(Stored data entries)
>>>

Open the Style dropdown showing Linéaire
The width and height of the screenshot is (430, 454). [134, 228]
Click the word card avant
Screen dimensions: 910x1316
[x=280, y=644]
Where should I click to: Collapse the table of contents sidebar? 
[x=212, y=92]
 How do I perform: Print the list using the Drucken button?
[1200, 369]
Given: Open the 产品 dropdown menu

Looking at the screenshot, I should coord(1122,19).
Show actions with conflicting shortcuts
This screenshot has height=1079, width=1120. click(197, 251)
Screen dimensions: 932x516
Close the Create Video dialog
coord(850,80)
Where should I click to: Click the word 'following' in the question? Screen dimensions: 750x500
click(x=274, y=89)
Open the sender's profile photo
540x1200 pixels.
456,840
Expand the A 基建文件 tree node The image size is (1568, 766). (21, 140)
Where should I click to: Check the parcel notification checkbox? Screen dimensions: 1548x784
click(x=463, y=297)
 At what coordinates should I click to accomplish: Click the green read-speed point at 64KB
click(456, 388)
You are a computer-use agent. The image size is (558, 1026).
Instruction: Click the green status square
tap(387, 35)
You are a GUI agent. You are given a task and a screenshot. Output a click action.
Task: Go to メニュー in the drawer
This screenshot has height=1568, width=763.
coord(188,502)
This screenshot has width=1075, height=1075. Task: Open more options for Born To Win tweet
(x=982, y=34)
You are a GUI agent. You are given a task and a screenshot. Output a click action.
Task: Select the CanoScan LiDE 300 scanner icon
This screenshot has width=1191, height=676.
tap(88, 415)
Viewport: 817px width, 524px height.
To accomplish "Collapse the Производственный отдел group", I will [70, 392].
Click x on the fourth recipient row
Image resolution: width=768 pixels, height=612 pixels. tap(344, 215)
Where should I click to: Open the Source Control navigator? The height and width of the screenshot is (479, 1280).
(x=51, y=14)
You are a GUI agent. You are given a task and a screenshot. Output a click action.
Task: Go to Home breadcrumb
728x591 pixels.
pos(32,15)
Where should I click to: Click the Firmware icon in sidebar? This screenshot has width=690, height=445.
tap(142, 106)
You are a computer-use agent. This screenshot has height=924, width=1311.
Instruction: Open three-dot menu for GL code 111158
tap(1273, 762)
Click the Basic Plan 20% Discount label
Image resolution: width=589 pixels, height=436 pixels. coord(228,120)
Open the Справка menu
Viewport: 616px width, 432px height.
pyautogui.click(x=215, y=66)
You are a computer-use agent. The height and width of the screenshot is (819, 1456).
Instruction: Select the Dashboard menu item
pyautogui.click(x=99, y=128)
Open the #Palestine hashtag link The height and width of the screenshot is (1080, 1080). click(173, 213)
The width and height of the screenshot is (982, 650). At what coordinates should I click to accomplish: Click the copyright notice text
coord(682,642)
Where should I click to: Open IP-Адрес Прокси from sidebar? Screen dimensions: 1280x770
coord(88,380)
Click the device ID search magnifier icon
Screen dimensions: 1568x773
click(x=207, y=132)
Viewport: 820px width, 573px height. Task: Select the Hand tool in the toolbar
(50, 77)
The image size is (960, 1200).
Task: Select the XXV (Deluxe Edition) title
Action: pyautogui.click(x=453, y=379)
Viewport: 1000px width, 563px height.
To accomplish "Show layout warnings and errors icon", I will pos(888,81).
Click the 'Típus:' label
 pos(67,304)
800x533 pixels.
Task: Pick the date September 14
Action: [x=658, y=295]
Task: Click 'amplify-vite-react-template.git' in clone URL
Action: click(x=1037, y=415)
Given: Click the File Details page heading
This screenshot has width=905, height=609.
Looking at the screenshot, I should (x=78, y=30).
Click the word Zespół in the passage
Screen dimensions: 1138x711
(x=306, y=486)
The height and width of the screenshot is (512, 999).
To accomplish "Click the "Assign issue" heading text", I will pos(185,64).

<<<

Problem details: Could you repeat every record above exactly as it stands?

Solution for this exercise:
Open the Style dropdown showing Linéaire
The width and height of the screenshot is (430, 454). [134, 228]
Click the word card avant
Screen dimensions: 910x1316
[x=280, y=644]
Where should I click to: Collapse the table of contents sidebar? 
[x=212, y=92]
 How do I perform: Print the list using the Drucken button?
[1200, 369]
Given: Open the 产品 dropdown menu

Looking at the screenshot, I should coord(1122,19).
Show actions with conflicting shortcuts
This screenshot has height=1079, width=1120. click(197, 251)
Screen dimensions: 932x516
Close the Create Video dialog
coord(850,80)
Where should I click to: Click the word 'following' in the question? Screen dimensions: 750x500
click(x=274, y=89)
Open the sender's profile photo
540x1200 pixels.
456,840
Expand the A 基建文件 tree node The image size is (1568, 766). (21, 140)
Where should I click to: Check the parcel notification checkbox? Screen dimensions: 1548x784
click(x=463, y=297)
 At what coordinates should I click to accomplish: Click the green read-speed point at 64KB
click(456, 388)
You are a computer-use agent. The image size is (558, 1026).
Instruction: Click the green status square
tap(387, 35)
You are a GUI agent. You are given a task and a screenshot. Output a click action.
Task: Go to メニュー in the drawer
This screenshot has height=1568, width=763.
coord(188,502)
This screenshot has width=1075, height=1075. Task: Open more options for Born To Win tweet
(x=982, y=34)
You are a GUI agent. You are given a task and a screenshot. Output a click action.
Task: Select the CanoScan LiDE 300 scanner icon
This screenshot has width=1191, height=676.
tap(88, 415)
Viewport: 817px width, 524px height.
To accomplish "Collapse the Производственный отдел group", I will [70, 392].
Click x on the fourth recipient row
Image resolution: width=768 pixels, height=612 pixels. tap(344, 215)
Where should I click to: Open the Source Control navigator? The height and width of the screenshot is (479, 1280).
(x=51, y=14)
You are a GUI agent. You are given a task and a screenshot. Output a click action.
Task: Go to Home breadcrumb
728x591 pixels.
pos(32,15)
Where should I click to: Click the Firmware icon in sidebar? This screenshot has width=690, height=445.
tap(142, 106)
You are a computer-use agent. This screenshot has height=924, width=1311.
Instruction: Open three-dot menu for GL code 111158
tap(1273, 762)
Click the Basic Plan 20% Discount label
Image resolution: width=589 pixels, height=436 pixels. coord(228,120)
Open the Справка menu
Viewport: 616px width, 432px height.
pyautogui.click(x=215, y=66)
You are a computer-use agent. The height and width of the screenshot is (819, 1456).
Instruction: Select the Dashboard menu item
pyautogui.click(x=99, y=128)
Open the #Palestine hashtag link The height and width of the screenshot is (1080, 1080). click(173, 213)
The width and height of the screenshot is (982, 650). At what coordinates should I click to accomplish: Click the copyright notice text
coord(682,642)
Where should I click to: Open IP-Адрес Прокси from sidebar? Screen dimensions: 1280x770
coord(88,380)
Click the device ID search magnifier icon
Screen dimensions: 1568x773
click(x=207, y=132)
Viewport: 820px width, 573px height. Task: Select the Hand tool in the toolbar
(50, 77)
The image size is (960, 1200).
Task: Select the XXV (Deluxe Edition) title
Action: pyautogui.click(x=453, y=379)
Viewport: 1000px width, 563px height.
To accomplish "Show layout warnings and errors icon", I will pos(888,81).
Click the 'Típus:' label
 pos(67,304)
800x533 pixels.
Task: Pick the date September 14
Action: [x=658, y=295]
Task: Click 'amplify-vite-react-template.git' in clone URL
Action: click(x=1037, y=415)
Given: Click the File Details page heading
This screenshot has width=905, height=609.
Looking at the screenshot, I should (x=78, y=30).
Click the word Zespół in the passage
Screen dimensions: 1138x711
(x=306, y=486)
The height and width of the screenshot is (512, 999).
To accomplish "Click the "Assign issue" heading text", I will pos(185,64).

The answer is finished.